Mr. Rubenstein has been CEO at the U.K. lifeboat fund for the defined benefit plans of insolvent companies for eight years, over which time assets have grown from £2.9 billion.
Arnold Wagner, chairman of the PPF, said in a telephone interview that work has begun on finding a replacement. Executives are in the process of running a competitive process to select a search firm. “They will be asked to look both at any internal and external candidates on an equal basis,” Mr. Wagner said.
“If all goes to plan, (the PPF will have) an appointment to announce before the end of the year,” he added.

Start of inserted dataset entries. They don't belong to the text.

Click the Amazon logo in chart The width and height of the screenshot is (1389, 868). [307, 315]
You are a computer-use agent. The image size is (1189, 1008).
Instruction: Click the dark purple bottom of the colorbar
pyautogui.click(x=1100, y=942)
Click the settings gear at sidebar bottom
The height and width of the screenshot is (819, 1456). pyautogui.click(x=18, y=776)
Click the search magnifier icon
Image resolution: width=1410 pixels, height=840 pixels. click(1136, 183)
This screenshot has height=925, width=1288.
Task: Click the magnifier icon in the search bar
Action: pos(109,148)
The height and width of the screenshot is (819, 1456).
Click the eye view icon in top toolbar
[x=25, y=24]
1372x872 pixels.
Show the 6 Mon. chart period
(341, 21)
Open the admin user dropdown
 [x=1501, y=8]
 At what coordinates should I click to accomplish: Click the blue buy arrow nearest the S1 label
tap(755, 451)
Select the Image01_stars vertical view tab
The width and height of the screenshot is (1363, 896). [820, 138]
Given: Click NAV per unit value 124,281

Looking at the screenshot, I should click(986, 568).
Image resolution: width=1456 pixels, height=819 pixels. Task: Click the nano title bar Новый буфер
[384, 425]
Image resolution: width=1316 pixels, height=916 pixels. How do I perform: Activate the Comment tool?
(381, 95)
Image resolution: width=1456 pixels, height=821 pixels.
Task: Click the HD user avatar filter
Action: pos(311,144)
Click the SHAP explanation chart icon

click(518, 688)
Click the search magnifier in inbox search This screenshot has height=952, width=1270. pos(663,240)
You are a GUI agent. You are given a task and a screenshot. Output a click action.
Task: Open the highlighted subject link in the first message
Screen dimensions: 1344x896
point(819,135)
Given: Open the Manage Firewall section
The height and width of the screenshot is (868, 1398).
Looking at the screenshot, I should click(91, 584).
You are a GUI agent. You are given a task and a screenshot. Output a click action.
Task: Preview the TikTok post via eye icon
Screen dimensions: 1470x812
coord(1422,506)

Mr. Wagner said executives also have drawn up a profile for a replacement. “It clearly needs to be somebody able to manage a large number of assets under management … it is huge in all kinds of ways — not just numbers but the implications for management.” He said the new CEO will need to understand the risk issues associated with the PPF, the diverse stakeholders it serves, and be someone committed to customer service — not just for the participants but also for levy payers. He expects the customer service part of the role to grow.
“It is a big job, big shoes to fill, but we will look for the right person to take us forward,” added Mr. Wagner.
In the same telephone interview, Mr. Rubenstein said he has had “tremendous fun” over his tenure, but that it is now time for a fresh challenge. While he does not know what his next step will be, he said he is “keen to do something new while I still can.”
Mr. Rubenstein said he is proud of several achievements during his time as CEO, including “that we have grown from an organization which when I joined was about £3 billion in assets and where people were constantly questioning whether we could survive and (whether) the next big claim would swamp us; to an organization over £30 billion in size and where, I think, we’ve become part of the national pensions fabric.”